_ПРИВЕДЕННЫЙ ФРАГМЕНТ:_
Иными словами, в страны СНГ бежали молодые мужчины без профессиональных связей, денег и четких планов на будущее. Здесь же фиксируются относительно большее число намеренных или вынужденных вернуться при высокой доле критически настроенных к Путину и его политике.

Релоканты в страны СНГ реже имеют семью и детей, не обременены материальными активами в России (в среднем 57 тыс. евро против 110 тыс. в Сербии — преимущественно, оставленное в РФ жилье) и отчетливо ориентированы на поиск любой работы в стране пребывания. Большинство из них не рассматривают страну пребывания как долговременное место жительства — скорее надеются или на возвращение в РФ, «когда все утрясется» (48%), или на дальнейшее перемещение в развитые страны.
Неустойчивость релокации в странах СНГ в значительной мере обусловлена недостаточным адаптационным потенциалом принимающей стороны — как в смысле материальной и социальной инфраструктуры, так и в смысле отношений с администрацией. В итоге релоканты испытывают массовое разочарование новыми условиями жизни.

Если в России не случится новой мобилизационной волны, количество релокантов в странах СНГ будет постепенно снижаться. Часть вернется в Россию, часть переедет в более перспективные страны проживания, и лишь незначительная часть осядет в странах СНГ.

Респонденты нашего исследования в целом по состоянию на 2025 год оценивают долю вернувшихся среди своих знакомых-эмигрантов в 22%. Несколько большее число, 31% знакомых-эмигрантов, по их мнению, за это время перебралось из СНГ и Сербии в развитые страны. Этот факт позволяет нам рассматривать совокупность стран, охваченных текущим исследованием как «страны транзита» или «транзитную зону» Отличия новых релокантов из России от миграции из других стран Вызванная войной волна миграции из России значительно отличается от большинства наблюдаемых сегодня миграционных потоков из других стран. Различие наблюдается и в причинах отъезда, и в социальном составе, и даже в моделях интеграции в принимающие страны.

Российские мигранты практически не формируют землячеств и диаспор. У большинства доминирует стремление в индивидуальном качестве встроиться в новую систему общественных отношений за счет личных усилий, не ожидая поддержки земляков. Ни в одной из принимающих стран миграции «новой волны» нет ничего похожего на Chinatown или Брайтон Бич, не говоря уже про закрытые этнические или религиозные
общины иммигрантов из Азии и с Ближнего Востока, упорно культивирующие в стране пребывания свои специфические нормы. Не наблюдается и попыток перетянуть за собой многочисленных родственников. Впрочем, низкая в сравнении с выходцами из других стран склонность к формированию сплоченных диаспор наблюдалась и в отношении предыдущих волн миграции из России и позднего СССР.

Российские релоканты чаще жителей принимающих стран рассчитывают на собственные силы и не считают государство обязанным раздавать щедрую социальную помощь. Вынесенные из советского прошлого уроки обеспечили выходцам из России прививку против социально-распределительной левой идеологии. Это также сильно отличается от поведения и установок мигрантов в ЕС из многих других стран. Так, 60,7% опрошенных россиян в странах ЕС предпочитают полагаться больше на себя, чем на государство.

_ИСХОДНЫЕ ДАННЫЕ:_
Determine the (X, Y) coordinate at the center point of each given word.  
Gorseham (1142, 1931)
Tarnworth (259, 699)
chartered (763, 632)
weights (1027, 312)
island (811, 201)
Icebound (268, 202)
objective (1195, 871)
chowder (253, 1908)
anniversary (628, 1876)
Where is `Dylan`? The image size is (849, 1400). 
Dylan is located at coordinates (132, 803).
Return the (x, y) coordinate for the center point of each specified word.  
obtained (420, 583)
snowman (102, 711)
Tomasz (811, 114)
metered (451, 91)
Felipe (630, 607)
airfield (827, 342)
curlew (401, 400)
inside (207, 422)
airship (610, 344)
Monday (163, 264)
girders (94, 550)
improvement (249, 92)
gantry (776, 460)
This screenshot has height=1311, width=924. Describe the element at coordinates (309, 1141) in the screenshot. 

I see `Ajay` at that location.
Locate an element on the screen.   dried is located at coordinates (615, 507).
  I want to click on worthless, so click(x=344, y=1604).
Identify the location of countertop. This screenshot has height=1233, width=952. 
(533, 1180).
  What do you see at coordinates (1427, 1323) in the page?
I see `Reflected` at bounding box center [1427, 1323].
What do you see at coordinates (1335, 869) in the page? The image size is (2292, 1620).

_ЗАДАНИЕ:_ Продолжите, пожалуйста, текст о российских релокантах после его последнего предложения.

_ОТВЕТ К ЗАДАНИЮ:_
Три четверти релокантов последней волны покинули Россию не по экономическим, а по политическим причинам. У них нет стремления распространять в стране пребывания ценности путинской России, от которых они бежали. Более того, их собственные ценностные установки, в среднем, гораздо ближе к установкам стран Запада, нежели российского общества. Для сравнения: 43,5% трудовых мигрантов, прибывших в Россию, ставят нормы шариата выше светских законов6. Многие мигранты из других
стран в ЕС также часто склонны переносить собственные практики и обычаи в принимающие страны. Релоканты из РФ очень далеки от чего-то подобного. Они не объединены общим центром в виде церкви, офицерского собрания или газеты (что было характерно для волны белоэмиграции столетней давности) и представляют скорее совокупность атомизированных личностей, ничуть не настроенных вместе переделывать новую среду обитания под некие общинные представления о прекрасном. Коллективная идентичность у этих людей имеет весьма зыбкие очертания.

Если российская релокация в зоне транзита чем-то и объединена, то скорее негативными факторами: общей неприязнью к режиму Путина и его политике. В охваченных нашим исследованием странах в поддержку России в российско-украинском конфликте высказались лишь 4% при 70% в поддержку Украины: почти двадцатикратная разница.

Коренное население в любой из принимающих стран демонстрирует заметно меньший уровень поддержки Украины в данном конфликте.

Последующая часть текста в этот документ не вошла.